The show's producers have also been called out for not being serious about making changes. A coalition of women of color on the current season posted a statement to Instagram last month saying they were “deeply disappointed” about “this historic season that was meant to represent change."
Though James' season started with more contestants of color than before it, the narrative that emerged among the women over the course of the episodes focused on white cast members, particularly "Queen" Victoria Larson, who was presented as the season's "mean girl," and Katie Thurston, who is rumored to be the next “Bachelorette.”
Kay and Scott of the "2 Black Girls, 1 Rose" podcast said they weren't surprised that diversity did not greatly alter the tried-and-true direction of the series. Kay said, "They have a formula of, as we say, being 'the whitest show on earth,' and that works. Added Scott: "They tried to apply that formula to Matt James' season, and it's not working out."
Many of the critics say "The Bachelor's" difficulties go beyond Harrison, putting much of the blame on executive producer Mike Fleiss, the creator of the franchise.

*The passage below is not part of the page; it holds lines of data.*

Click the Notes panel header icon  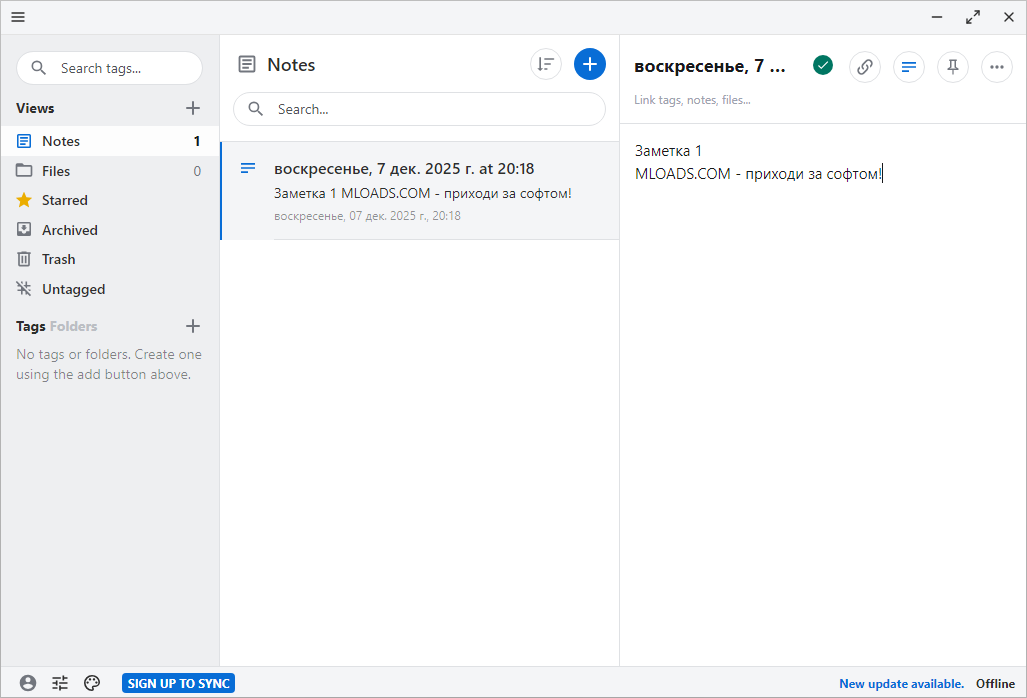point(247,63)

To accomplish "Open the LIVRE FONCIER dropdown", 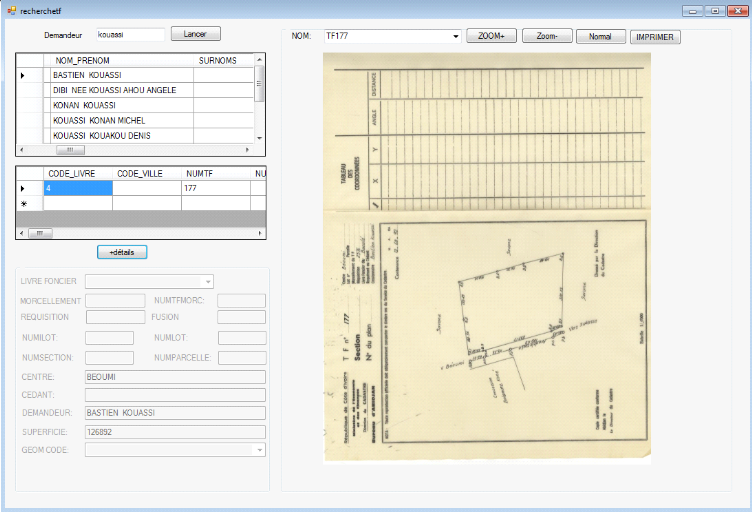I will tap(208, 282).
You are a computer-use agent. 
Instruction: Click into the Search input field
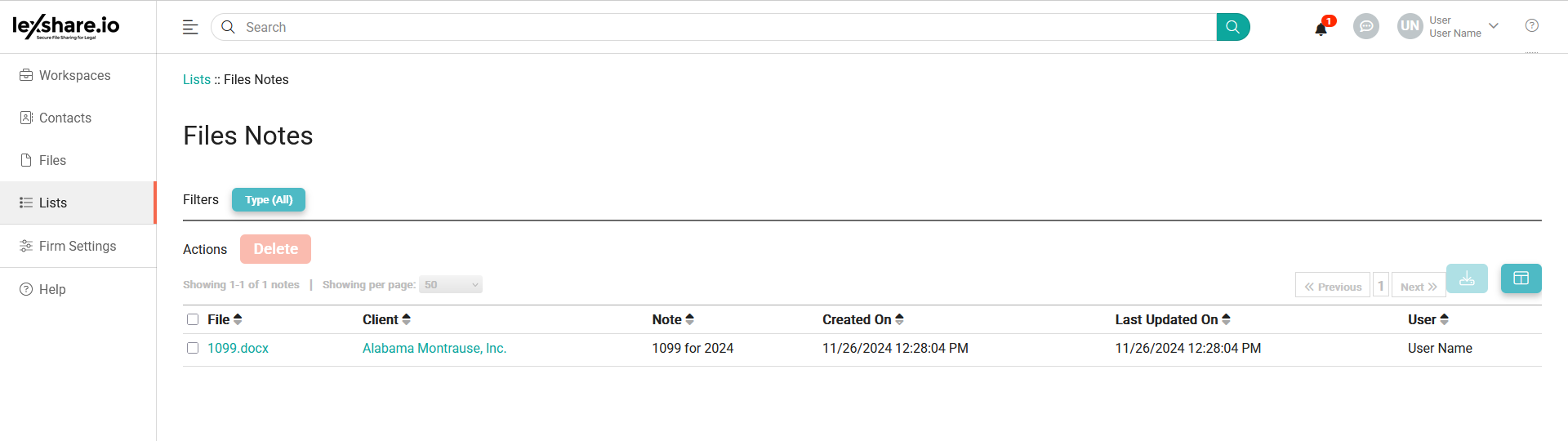[719, 27]
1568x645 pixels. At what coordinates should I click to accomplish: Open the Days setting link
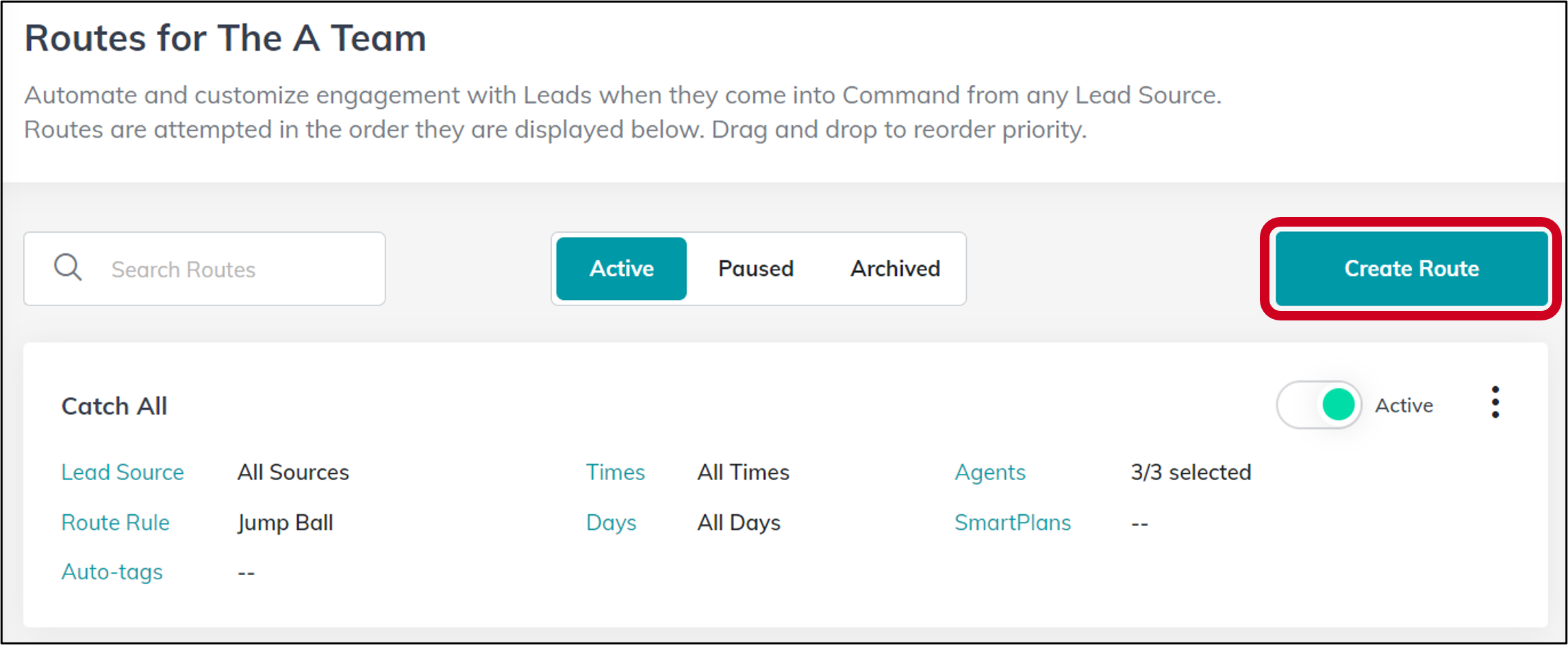[611, 524]
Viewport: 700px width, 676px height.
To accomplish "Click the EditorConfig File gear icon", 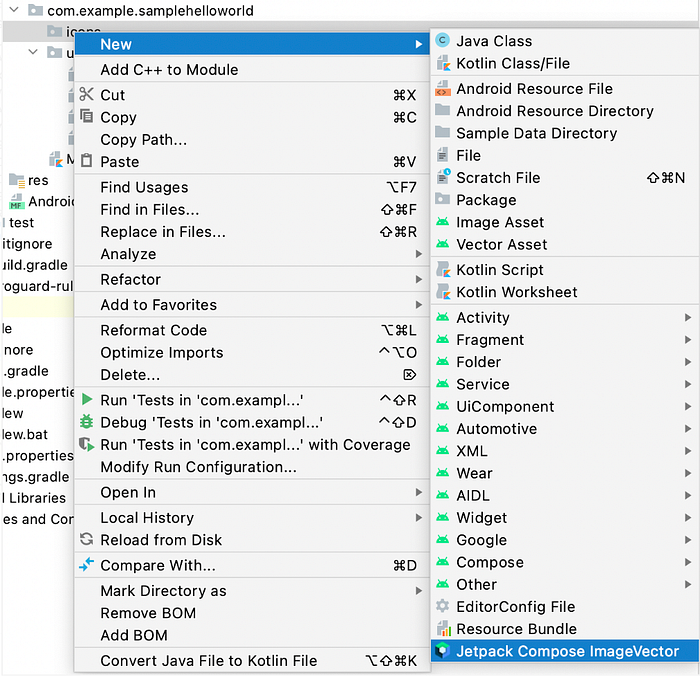I will (x=442, y=606).
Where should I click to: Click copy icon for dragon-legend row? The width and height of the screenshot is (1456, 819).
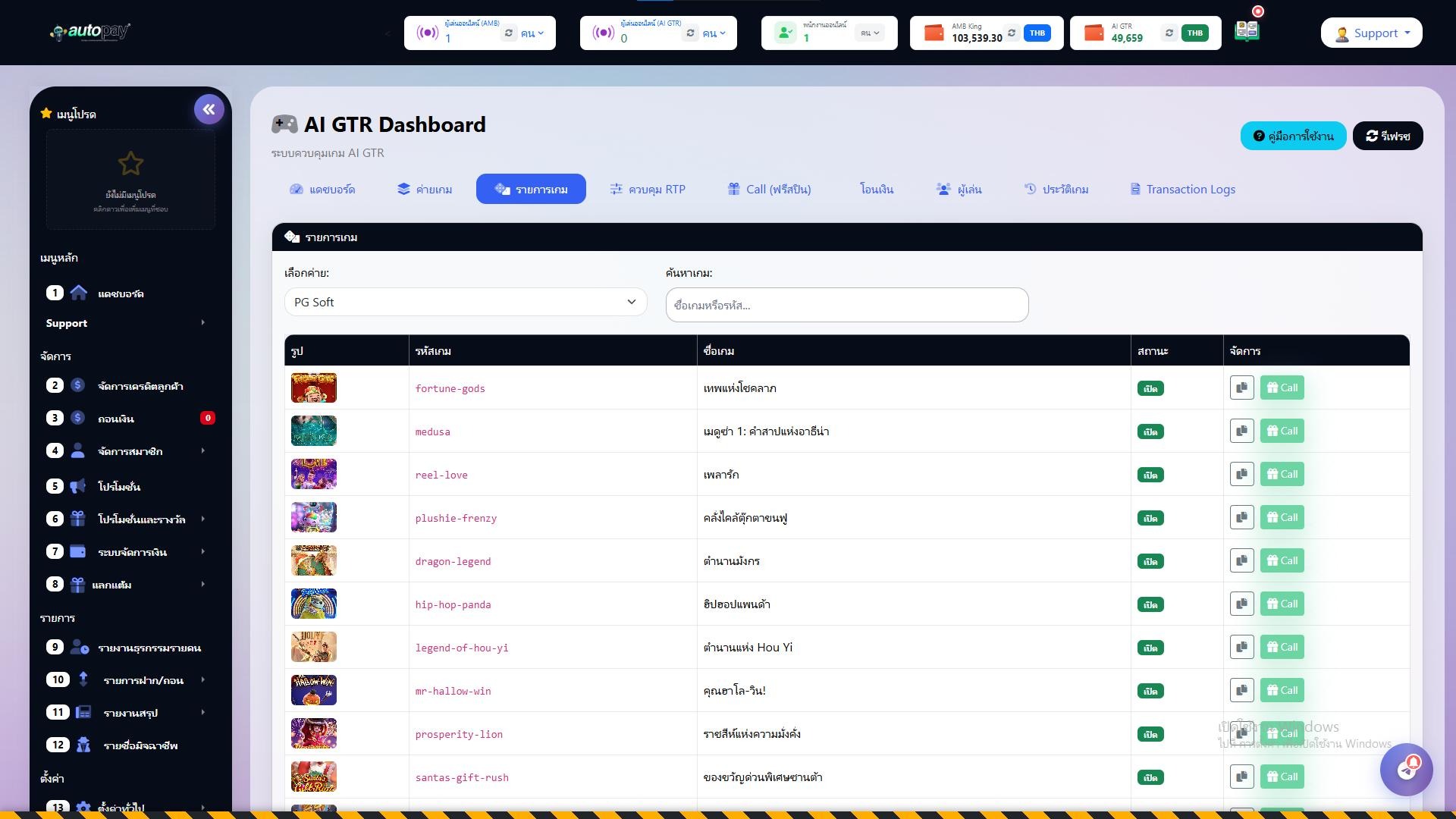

Some have even questioned James' casting. Cultural identity scholar Anita Thomas, who is executive vice president and provost of St. Catherine University in St. Paul, Minn., said producers may have made a mistake by selecting the biracial James, who was raised by his white single mother and does not solely identify as an African American, as the series' first Black lead.
"We have someone from that background, but it's simply that superficial token," Thomas said. "They are multiracial. It's not like they picked someone whose primary identity is as an African American and who brings that cultural representation to the show."
Though the specific set of factors that led the first Black “Bachelor's” season to unravel is subject to debate, a number of close observers agree that any serious reevaulation of the franchise's troubled relationship to race will require more than waiting for the latest storm to pass. On "Higher Learning," a podcast she cohosts, Lindsay advised the franchise to "take a break" and "get the train back on the track" before filming the next season of "The Bachelorette."
With effort and attention, Thomas said, "The Bachelor" can become more progressive and sensitive to race: "It will take a lot of work to get there. It will take time and some real, in-depth analysis and honesty on all parts — the participants, the producers and certainly from Chris himself."
Times staff writer Amy Kaufman contributed to this report.